In the model case, the companies could reject a project with NPVs before tax of USD 4 billion (nine per cent discounting) and USD 10.7 billion (four per cent discounting). The socioeconomic value is surely higher than 4 billion, since spin-offs for other licences in the area are not included in the project assessment. It can be argued that an 11.3 per cent return for the oil companies should be sufficient. With expertise and capital in short supply, however, the project must compete with developments in other producer countries. The government must accept company practice if it wants to ensure the realisation of improved recovery projects and bridgehead investments with big infrastructure costs in new areas. Today's tax regime represents a problem even on very profitable fields, since dimensioning is influenced in the direction of simple and fairly inflexible developments with a low recovery factor.
It will not be possible to find acceptance among companies in the petroleum sector that taxation is risk-free. Empirically, tax deductions are discounted by the ordinary calculation factor. Despite being aware of this, the Ministry assumes that the companies regard tax deductions as risk-free. By applying a valuation method which does not accord with company practice, the Ministry has decided that uplift should be reduced. In the real world, this change incentivises underinvestment. It can particularly affect improved recovery measures on mature fields, which have broad political support. The commitment to mature fields is time-critical--they must be upgraded before reservoir pressure sinks too far and while facilities can still be utilised.
To summarise, this article provides three arguments against the Norwegian government's approach of treating the tax deductions as risk free in project valuations. First, they are not risk free, due to political risk and the risk of the size of the investment cost. Political risk has been particularly relevant in the UK, but is now also the case in Norway when the government claims that the uplift should be reduced further. Transitional arrangements of fixed duration do not adequately address this. Second, tax design must be contingent on actual company behaviour. The oil companies do not apply a partial cash flow method that the government presumes, and hence the tax policy may lead to underinvestment. Third, if the oil companies actually were willing to use this method, we demonstrate that it cannot be implemented for realistic projects. A fourth argument, not addressed in this article, is how this is perceived by shareholders. Tax carry-forwards can be perceived as a low-risk loan from the companies to the government. Oil companies are normally not in the business of providing low-risk loans. Their shareholders would not thank them for this unless they were compensated. Oil companies have targets for the average return on capital employed (RoACE) that they communicate to the market, and analysts benchmark oil companies on this indicator. Provision of low-risk loans would reduce RoACE. An indication of oil companies' unwillingness to hold low return assets is their recent sale of ownership in gas pipelines in Norway that held a regulated return of 7%.

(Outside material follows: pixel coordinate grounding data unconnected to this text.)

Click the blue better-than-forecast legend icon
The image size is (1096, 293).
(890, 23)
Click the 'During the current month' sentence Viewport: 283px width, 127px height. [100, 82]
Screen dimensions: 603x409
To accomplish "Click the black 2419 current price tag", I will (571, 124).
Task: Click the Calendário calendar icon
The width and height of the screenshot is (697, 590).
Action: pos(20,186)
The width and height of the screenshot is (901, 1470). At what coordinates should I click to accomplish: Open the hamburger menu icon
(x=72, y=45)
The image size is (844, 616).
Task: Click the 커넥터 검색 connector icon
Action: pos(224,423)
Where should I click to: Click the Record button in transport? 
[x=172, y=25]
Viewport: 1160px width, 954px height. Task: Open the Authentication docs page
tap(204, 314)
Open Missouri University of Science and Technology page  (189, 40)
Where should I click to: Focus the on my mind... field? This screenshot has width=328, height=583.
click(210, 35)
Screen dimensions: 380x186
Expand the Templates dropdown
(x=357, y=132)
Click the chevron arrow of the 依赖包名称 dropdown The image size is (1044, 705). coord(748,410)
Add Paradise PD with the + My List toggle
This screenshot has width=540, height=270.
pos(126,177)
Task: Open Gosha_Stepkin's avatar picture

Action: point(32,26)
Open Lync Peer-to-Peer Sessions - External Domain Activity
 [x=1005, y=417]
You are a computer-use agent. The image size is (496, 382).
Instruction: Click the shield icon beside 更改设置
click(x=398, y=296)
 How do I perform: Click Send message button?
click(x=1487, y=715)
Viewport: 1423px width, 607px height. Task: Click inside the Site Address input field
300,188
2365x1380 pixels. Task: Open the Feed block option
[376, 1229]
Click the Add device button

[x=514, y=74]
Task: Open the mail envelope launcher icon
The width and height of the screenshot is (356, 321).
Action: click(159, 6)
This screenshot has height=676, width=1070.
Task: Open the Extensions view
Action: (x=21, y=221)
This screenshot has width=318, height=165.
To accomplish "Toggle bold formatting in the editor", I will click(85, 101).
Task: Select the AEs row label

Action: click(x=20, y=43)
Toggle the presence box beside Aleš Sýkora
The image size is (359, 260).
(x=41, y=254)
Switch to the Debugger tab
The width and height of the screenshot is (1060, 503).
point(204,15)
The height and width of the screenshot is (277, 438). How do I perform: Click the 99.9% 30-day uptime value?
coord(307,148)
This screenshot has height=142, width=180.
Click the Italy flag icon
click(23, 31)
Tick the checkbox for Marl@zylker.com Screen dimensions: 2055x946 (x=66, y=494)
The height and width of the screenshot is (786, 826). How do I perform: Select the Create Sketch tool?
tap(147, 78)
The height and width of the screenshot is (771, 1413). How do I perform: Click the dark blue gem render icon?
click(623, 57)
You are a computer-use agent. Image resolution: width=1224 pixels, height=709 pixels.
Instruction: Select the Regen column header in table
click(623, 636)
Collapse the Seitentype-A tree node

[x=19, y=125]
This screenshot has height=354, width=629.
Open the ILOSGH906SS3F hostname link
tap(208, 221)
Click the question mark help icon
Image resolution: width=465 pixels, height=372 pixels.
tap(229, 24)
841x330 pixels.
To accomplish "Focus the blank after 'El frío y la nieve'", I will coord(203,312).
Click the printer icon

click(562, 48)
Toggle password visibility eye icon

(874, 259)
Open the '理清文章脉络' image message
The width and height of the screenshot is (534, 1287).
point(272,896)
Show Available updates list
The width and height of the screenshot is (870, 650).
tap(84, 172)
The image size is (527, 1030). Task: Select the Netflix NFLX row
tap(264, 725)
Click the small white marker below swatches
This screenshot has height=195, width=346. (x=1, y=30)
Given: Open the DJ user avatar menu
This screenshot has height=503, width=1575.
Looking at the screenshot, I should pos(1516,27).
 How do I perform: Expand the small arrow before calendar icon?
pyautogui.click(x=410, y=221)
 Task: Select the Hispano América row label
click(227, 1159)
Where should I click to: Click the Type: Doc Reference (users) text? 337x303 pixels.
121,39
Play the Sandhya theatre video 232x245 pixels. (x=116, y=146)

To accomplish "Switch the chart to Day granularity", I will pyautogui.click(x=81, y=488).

As in all principal-agent theory, the agent may have incentives to report strategically. Where conventional NPV analyses are concerned, the companies may have private information on the required rate of return and can in principle achieve information rent through strategic reporting (excess reporting of the required rate of return). We can also conceive of a game over the information rent related to the choice of decision method. But this is not straightforward. A number of conditions must be fulfilled. It could be strategic for the oil companies to say that they use the conventional NPV method rather than partial discounted cash flow analysis if we assume that all the following conditions apply for the companies: 1) they use partial discounted cash flow analysis, 2) the government is unable to elicit the companies' actual investment appraisal method, 3) the companies separate out tax deductions as a separate partial discounted cash flow, 4) they regard tax deductions as risk-free regardless of empirical data to the contrary, 5) in conflict with economic theory, they refrain from upgrading risk for the residual cash flow. None of these conditions apply.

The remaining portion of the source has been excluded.